The prime minister committed in January to help lower income households save for a “rainy day fund”. Open to households on working tax credits (or working an equivalent level under Universal Credit), the new scheme is expected to incorporate a 50p bonus for every £1 saved, payable after two years. Savers who put away £50 a month will be eligible for a £600 bonus after the two years.
In principle the scheme has two pluses in its favour:
- Lower income households really do need a rainy day fund. We know that families are struggling with unexpected costs, particularly when it comes to their housing costs. Moving costs can place huge demands on budgets as can unexpected costs for white goods or bills. Without savings, families can be forced to turn to debt, which is expensive and can be difficult to clear on a low income.

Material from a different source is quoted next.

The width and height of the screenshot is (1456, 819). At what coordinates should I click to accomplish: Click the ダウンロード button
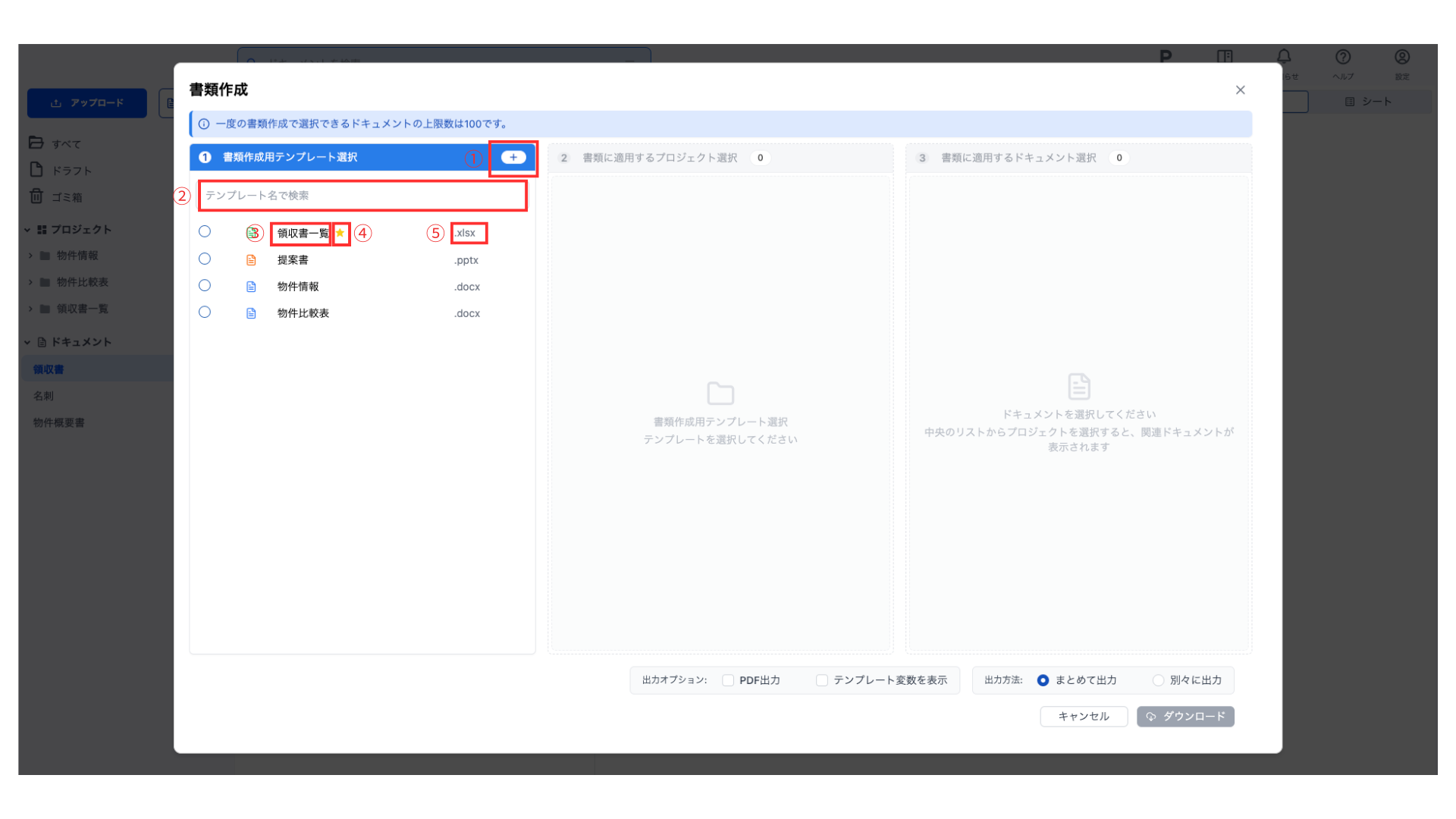click(x=1185, y=717)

The debt charity Stepchange estimates that 50,000 people would avoid problem debt if every household had £1,000 savings.
- This proposal would help to balance the scales in favour of the less well off, after last year’s Budget announced a Help to Buy ISA for people saving to buy their first home – which was another bonus for better off savers that many people would never get to benefit from.

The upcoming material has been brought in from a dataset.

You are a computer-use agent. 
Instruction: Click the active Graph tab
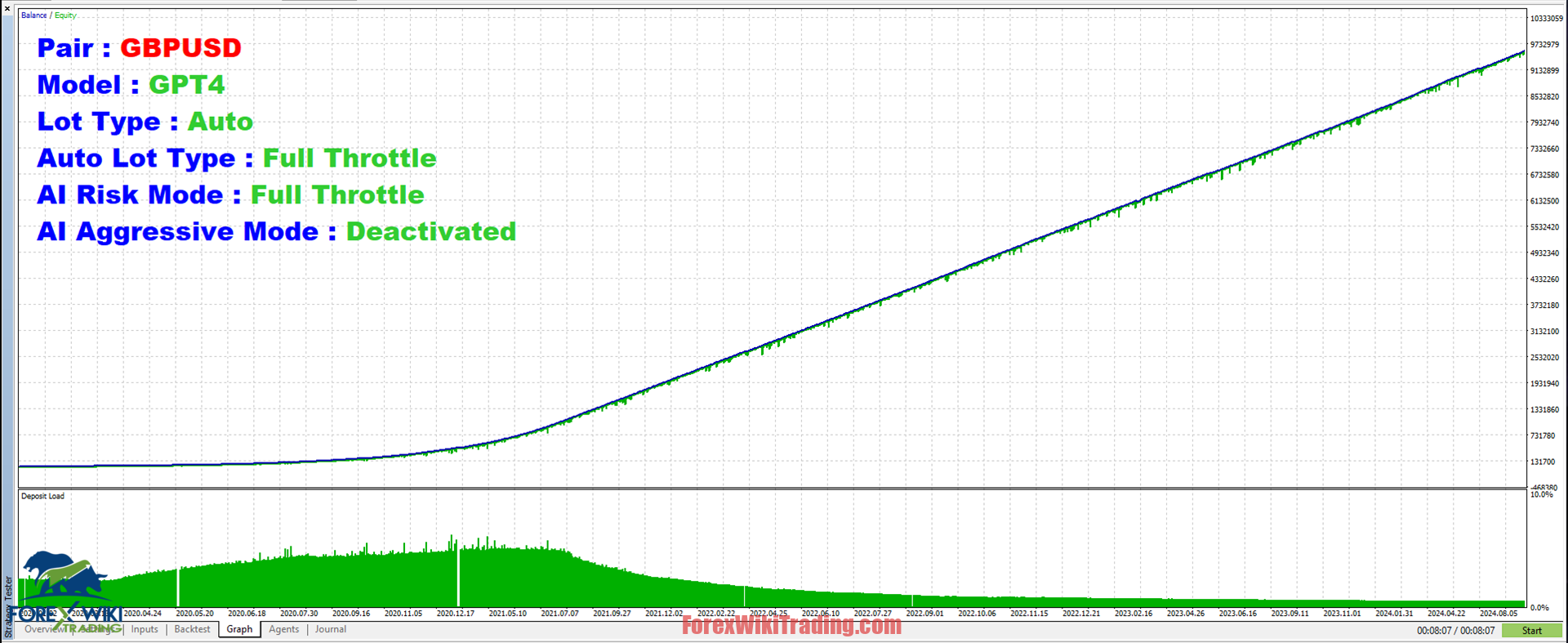click(x=239, y=630)
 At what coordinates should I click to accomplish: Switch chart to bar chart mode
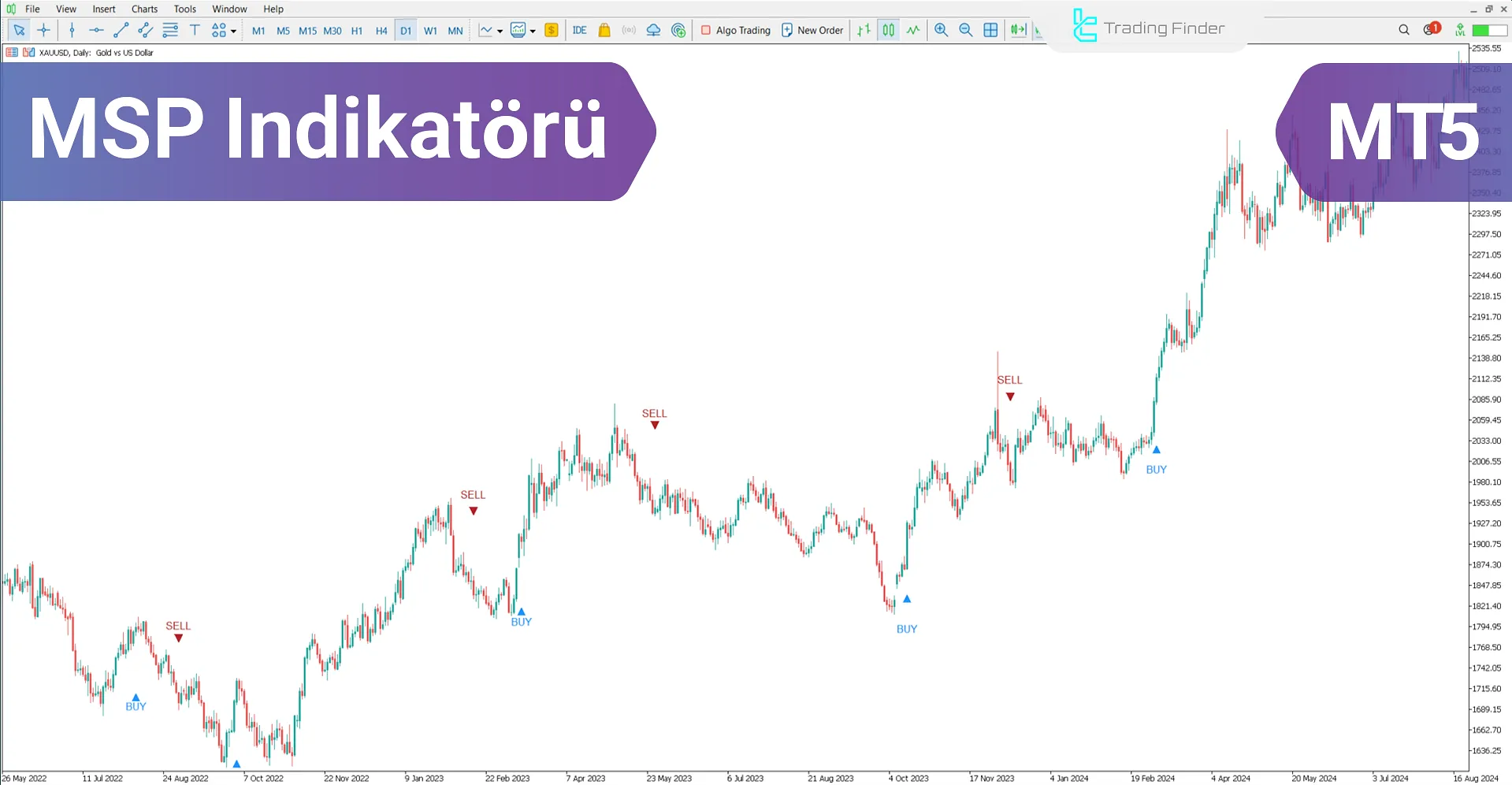click(x=863, y=30)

Under the Help to Buy ISA, first time buyers get a 25% bonus on their savings, getting a handy £3,000 maximum from the government if they save £12,000 towards a property. Unsurprisingly this offer of free money has been very popular – over 250,000 accounts have been opened. But it’s likely that any saver who goes on to buy and claim the bonus would have been able to do so without the £3,000 gift from the government. In policy teams it’s pure deadweight, helping people who were going to buy…to buy. If the government is in the business of topping up savings accounts it’s nice to see a scheme aimed at those who will really benefit – which is hopefully what the scheme to be announced tomorrow will do.
But there are reasons to be cautious and consider the bigger picture too.

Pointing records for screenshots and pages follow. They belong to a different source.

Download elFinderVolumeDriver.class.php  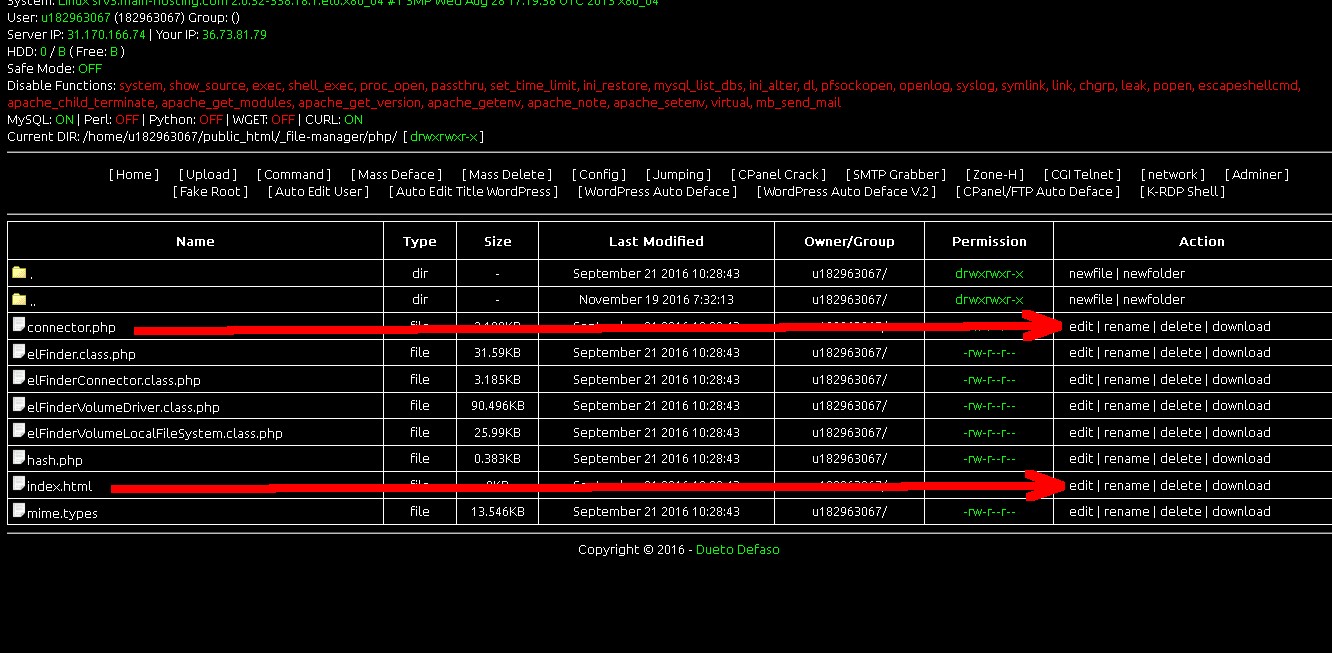click(x=1241, y=405)
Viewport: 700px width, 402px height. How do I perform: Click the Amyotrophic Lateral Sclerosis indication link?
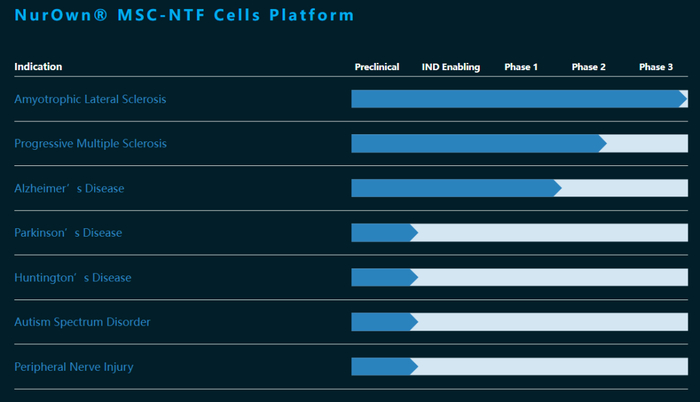(x=90, y=99)
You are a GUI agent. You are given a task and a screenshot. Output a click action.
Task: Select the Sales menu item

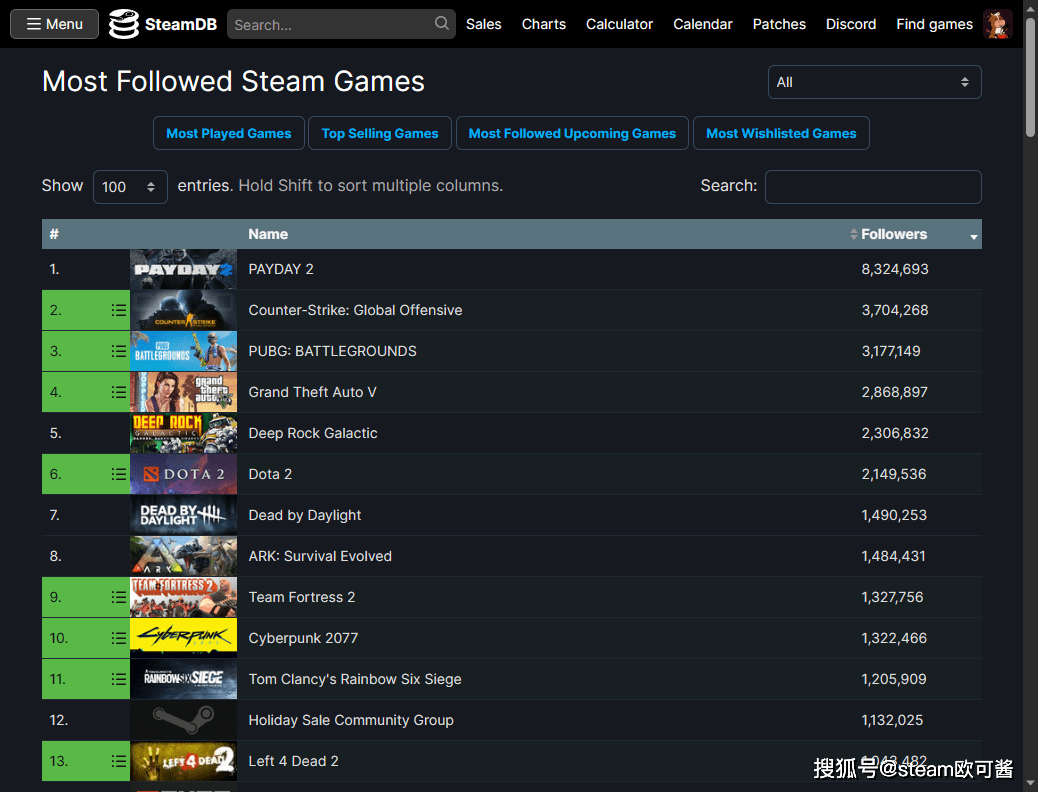(483, 23)
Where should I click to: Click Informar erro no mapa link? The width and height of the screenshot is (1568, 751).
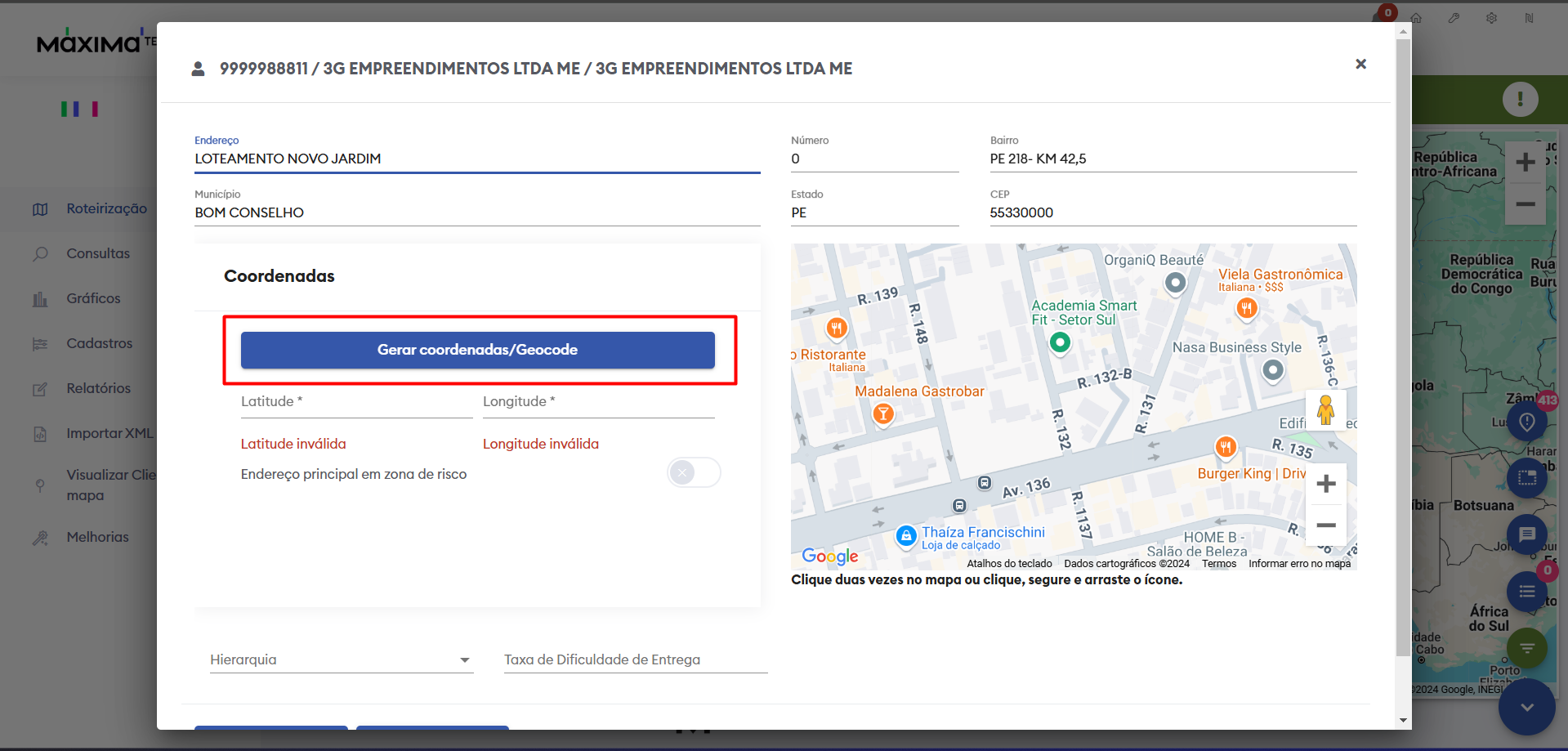click(1299, 564)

Firstly, while the need for an emergency buffer is strong, people’s ability to put savings aside is weak. The Resolution Foundation estimates that over two in five low to middle income households would like to save £10 a month but cannot afford to do so. We know that private renters – who pay the highest proportion of their income on housing costs –particularly struggle to save. Nearly half of private renters told us they cannot afford to save anything a month.
Secondly, the amounts of money that people need are often high. We know from the people we help that a house move, often prompted by the unexpected loss of a tenancy, is a big cost pressure on households. Private renters have to stump up rent in advance, a new deposit and frequently letting agency fees – all before they’ve got their deposit back on their previous home. Other costs can quickly mount up to; we found renters spend an average of £100 if hiring a van, £300 to replace furniture and £200 if needing storage. For many the total will be considerably more than any savings they have. This is why we’ve worked with employers to offer low income workers an interest free loan to help with deposits. We’d love to see the Chancellor backing this initiative.
Thirdly, we can’t help but notice that the emphasis on households putting away funds follows the withdrawal of central government support for unexpected expenses. The fact is, if you’re on a low income it’s always going to be hard to save for those unexpected costs, so the Social Fund used to provide some support for households facing sudden costs. However, schemes were localised in 2013 and local authorities have been responsible for helping families smooth over the cracks. In the context of severe pressure on council budgets, provision has inevitably been patchy and some councils have reduced or even stopped the schemes because they cannot afford to run them.
Helping low income families to save is a goal we would all support, but it is not a panacea for the ways in which the broken housing market is forcing unexpected costs on people, and the safety net is ill-equipped to cope with irregular pressures. A focus on these broader points would be welcome.